**Assigned task**
Scan the entries below and return each line that contains "Clear".
--- START ---
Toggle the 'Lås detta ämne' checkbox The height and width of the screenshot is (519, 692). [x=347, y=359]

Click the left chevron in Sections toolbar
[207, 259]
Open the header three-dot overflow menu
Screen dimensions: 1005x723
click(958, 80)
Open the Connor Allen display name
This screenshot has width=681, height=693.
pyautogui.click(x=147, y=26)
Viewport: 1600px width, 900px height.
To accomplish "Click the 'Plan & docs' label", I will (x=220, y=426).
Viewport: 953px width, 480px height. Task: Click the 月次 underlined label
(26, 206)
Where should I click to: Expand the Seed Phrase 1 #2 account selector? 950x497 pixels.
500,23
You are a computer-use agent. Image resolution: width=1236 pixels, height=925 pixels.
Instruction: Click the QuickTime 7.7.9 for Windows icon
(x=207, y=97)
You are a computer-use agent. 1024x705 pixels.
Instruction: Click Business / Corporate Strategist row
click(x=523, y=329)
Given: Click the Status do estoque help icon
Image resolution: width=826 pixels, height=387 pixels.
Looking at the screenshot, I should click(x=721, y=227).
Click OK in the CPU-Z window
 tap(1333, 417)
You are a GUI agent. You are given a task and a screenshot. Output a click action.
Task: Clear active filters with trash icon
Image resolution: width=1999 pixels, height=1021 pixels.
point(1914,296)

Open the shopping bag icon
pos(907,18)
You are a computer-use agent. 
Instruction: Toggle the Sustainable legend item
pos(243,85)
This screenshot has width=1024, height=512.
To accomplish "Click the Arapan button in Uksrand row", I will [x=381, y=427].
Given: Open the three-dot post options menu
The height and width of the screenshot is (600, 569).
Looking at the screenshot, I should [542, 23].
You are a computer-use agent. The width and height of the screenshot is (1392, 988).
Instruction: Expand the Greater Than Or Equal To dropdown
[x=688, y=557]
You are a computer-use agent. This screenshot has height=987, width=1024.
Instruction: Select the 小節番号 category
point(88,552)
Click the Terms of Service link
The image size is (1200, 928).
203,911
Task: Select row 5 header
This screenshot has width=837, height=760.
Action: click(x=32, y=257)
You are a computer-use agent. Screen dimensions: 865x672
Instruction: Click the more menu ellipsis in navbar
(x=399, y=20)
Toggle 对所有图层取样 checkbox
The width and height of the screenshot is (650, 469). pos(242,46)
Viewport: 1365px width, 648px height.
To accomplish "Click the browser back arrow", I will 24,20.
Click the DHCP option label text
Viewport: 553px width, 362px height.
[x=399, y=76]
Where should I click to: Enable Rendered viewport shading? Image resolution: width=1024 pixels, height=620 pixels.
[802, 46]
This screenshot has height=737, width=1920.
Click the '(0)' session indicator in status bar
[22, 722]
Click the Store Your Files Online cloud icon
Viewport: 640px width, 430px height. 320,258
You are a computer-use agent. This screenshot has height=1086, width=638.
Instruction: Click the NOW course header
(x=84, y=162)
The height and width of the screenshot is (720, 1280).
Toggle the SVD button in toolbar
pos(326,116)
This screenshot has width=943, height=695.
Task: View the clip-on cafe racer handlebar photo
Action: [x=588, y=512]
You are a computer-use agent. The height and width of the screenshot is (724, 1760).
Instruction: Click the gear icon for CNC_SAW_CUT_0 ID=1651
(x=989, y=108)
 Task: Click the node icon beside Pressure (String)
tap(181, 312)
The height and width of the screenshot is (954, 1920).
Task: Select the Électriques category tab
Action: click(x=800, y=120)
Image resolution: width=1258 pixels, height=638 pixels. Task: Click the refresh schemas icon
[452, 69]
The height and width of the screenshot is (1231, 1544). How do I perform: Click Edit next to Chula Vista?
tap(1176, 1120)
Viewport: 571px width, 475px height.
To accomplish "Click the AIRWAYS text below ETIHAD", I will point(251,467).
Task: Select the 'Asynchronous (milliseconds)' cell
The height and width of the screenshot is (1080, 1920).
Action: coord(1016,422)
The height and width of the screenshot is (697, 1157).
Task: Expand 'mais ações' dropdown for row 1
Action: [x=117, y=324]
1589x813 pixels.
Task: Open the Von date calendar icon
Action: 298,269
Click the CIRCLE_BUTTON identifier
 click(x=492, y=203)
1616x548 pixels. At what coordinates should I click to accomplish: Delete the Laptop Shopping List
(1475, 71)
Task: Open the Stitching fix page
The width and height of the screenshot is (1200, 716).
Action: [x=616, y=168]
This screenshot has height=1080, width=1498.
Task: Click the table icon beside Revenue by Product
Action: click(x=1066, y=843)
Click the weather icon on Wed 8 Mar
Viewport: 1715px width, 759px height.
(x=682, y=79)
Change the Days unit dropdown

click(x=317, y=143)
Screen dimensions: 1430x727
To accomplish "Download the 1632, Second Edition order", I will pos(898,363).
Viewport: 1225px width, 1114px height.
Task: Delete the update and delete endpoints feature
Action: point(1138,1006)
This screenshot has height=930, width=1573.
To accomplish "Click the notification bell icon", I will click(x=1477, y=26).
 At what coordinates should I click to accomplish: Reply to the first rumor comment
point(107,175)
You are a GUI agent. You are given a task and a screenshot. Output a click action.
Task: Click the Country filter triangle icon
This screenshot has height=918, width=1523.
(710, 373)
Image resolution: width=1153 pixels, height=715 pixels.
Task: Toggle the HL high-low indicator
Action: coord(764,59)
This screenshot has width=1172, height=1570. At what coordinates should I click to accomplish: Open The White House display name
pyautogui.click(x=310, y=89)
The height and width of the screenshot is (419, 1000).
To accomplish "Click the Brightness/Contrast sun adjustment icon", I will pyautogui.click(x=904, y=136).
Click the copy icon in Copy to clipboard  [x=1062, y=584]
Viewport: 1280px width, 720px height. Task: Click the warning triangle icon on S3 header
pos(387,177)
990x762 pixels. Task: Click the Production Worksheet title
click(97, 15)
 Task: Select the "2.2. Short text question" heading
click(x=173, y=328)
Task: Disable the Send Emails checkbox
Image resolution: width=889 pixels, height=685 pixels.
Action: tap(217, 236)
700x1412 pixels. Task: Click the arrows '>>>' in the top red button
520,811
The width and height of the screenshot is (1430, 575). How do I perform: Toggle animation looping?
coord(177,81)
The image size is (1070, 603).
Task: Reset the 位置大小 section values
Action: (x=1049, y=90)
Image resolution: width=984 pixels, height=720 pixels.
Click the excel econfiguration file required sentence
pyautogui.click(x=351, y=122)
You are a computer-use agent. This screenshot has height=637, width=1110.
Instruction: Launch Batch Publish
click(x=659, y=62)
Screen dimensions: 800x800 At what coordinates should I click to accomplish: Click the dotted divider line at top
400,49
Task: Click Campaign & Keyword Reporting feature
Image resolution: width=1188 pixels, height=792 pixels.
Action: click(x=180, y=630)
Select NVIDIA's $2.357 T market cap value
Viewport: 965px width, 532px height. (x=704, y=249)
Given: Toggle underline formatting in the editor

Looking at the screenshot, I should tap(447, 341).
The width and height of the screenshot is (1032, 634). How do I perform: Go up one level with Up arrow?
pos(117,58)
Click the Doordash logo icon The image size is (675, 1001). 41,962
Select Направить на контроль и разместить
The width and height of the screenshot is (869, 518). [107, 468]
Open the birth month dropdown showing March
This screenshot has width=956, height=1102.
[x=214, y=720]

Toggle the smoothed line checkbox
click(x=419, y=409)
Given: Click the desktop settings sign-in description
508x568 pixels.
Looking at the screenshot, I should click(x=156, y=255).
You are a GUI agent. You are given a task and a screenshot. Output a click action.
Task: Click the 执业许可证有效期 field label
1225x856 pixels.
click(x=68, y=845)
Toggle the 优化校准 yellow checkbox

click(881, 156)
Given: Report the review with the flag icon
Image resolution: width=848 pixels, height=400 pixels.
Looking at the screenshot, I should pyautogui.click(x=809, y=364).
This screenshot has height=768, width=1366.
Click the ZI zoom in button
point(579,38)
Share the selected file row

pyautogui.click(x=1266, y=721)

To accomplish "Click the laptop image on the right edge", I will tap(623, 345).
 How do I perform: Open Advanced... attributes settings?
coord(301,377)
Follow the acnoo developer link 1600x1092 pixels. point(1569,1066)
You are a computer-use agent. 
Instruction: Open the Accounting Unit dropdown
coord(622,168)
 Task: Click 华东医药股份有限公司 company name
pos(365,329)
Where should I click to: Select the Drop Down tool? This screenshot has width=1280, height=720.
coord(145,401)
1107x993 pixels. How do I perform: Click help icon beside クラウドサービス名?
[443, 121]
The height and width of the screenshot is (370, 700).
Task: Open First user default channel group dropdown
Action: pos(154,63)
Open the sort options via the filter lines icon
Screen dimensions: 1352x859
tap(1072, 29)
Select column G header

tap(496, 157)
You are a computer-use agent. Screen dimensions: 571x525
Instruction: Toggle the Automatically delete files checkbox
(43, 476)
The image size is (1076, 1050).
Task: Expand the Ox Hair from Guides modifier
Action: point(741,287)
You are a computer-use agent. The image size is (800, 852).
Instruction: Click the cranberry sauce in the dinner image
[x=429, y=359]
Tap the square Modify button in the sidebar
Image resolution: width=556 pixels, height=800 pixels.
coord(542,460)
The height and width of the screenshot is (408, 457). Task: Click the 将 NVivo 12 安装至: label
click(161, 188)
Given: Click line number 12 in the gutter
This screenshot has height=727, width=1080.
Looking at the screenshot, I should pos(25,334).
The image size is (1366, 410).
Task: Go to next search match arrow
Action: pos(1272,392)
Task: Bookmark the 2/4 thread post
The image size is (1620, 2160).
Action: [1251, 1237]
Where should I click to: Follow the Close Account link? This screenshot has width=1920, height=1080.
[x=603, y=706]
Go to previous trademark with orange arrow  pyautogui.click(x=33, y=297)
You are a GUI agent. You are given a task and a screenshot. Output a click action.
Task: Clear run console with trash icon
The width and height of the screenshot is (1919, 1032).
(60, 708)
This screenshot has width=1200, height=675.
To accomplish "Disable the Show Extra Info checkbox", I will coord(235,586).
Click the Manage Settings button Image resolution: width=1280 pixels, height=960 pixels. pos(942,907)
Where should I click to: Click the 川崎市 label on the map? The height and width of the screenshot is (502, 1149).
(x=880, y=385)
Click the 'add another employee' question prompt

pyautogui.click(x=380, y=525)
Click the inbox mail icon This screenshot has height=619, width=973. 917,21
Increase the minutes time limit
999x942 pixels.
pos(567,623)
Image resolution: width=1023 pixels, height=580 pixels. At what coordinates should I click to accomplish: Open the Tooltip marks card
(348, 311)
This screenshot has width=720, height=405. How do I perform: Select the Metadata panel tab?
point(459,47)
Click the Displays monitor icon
--- END ---
**Your solution**
Task: Clear active filters with trash icon
Task: Clear run console with trash icon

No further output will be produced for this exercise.